For the US, Cuba has never been merely a country. It is a warning. A lesson to the hemisphere. The embargo’s message is simple. Sovereignty will be expensive.

And yet, this is where the US script fails. Cuba did not collapse. Despite decades of siege, scarcity, and isolation, Cuba refused to surrender its commitment to life. Against the logic of punishment, it built a health system of remarkable resilience, investing heavily in medical education, scientific research, vaccine development, and the training of generations of professionals. Out of constraint came generosity. Cuban doctors were sent to places abandoned by wealthier nations. Laboratories produced life-saving vaccines under conditions Washington assumed would make such achievements impossible. A model of care emerged that treated health not as a commodity, but as a duty.
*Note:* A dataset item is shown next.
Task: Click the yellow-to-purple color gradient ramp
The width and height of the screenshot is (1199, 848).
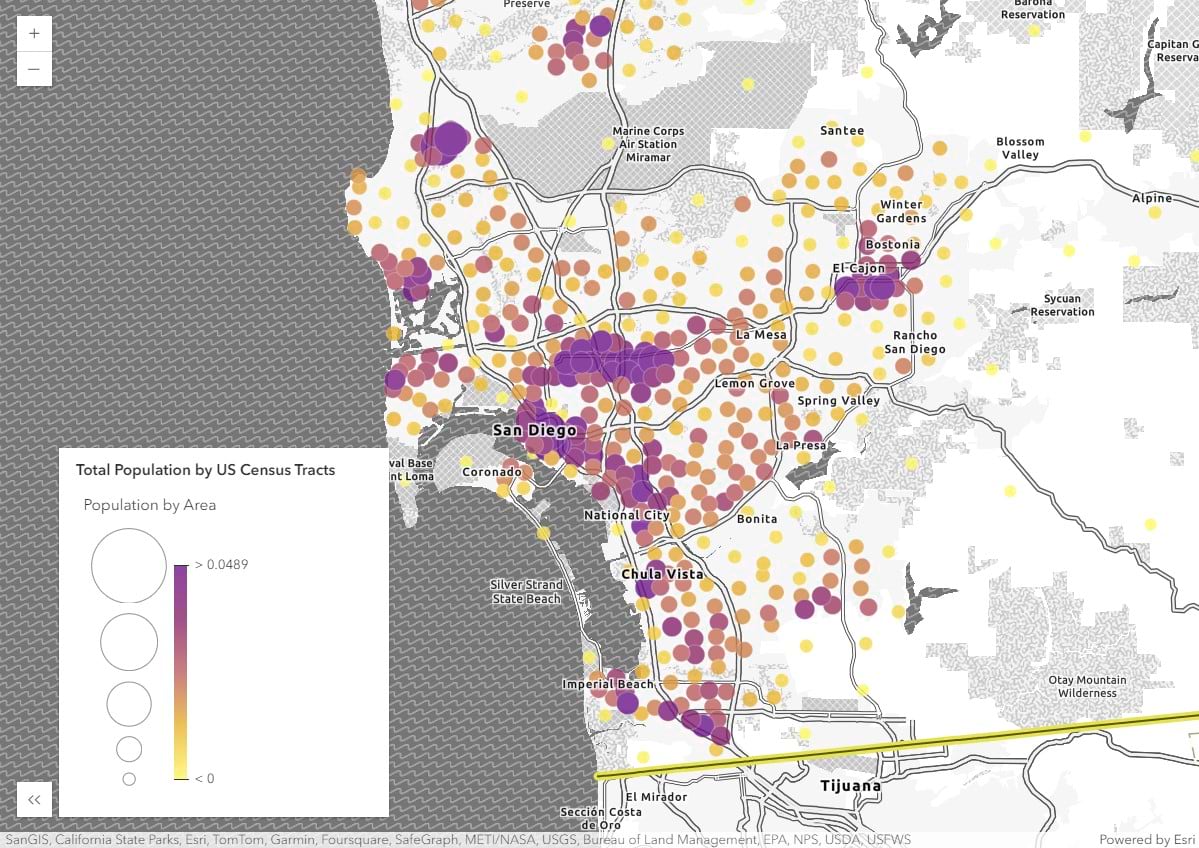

Through health diplomacy, Cuba carved out relevance on the global stage, not through coercion, but through care. This is the ultimate failure of US policy. After sixty years of punishment, Cuba still stands, not purified, not perfected, but unbroken. It continues to give where it was meant to wither.

Cuba is not the US’s moral project to manage. It is the US’s moral indictment. For more than half a century, the US has tried to break Cuba. History suggests something far more uncomfortable for empire: a nation that endured and refused to disappear.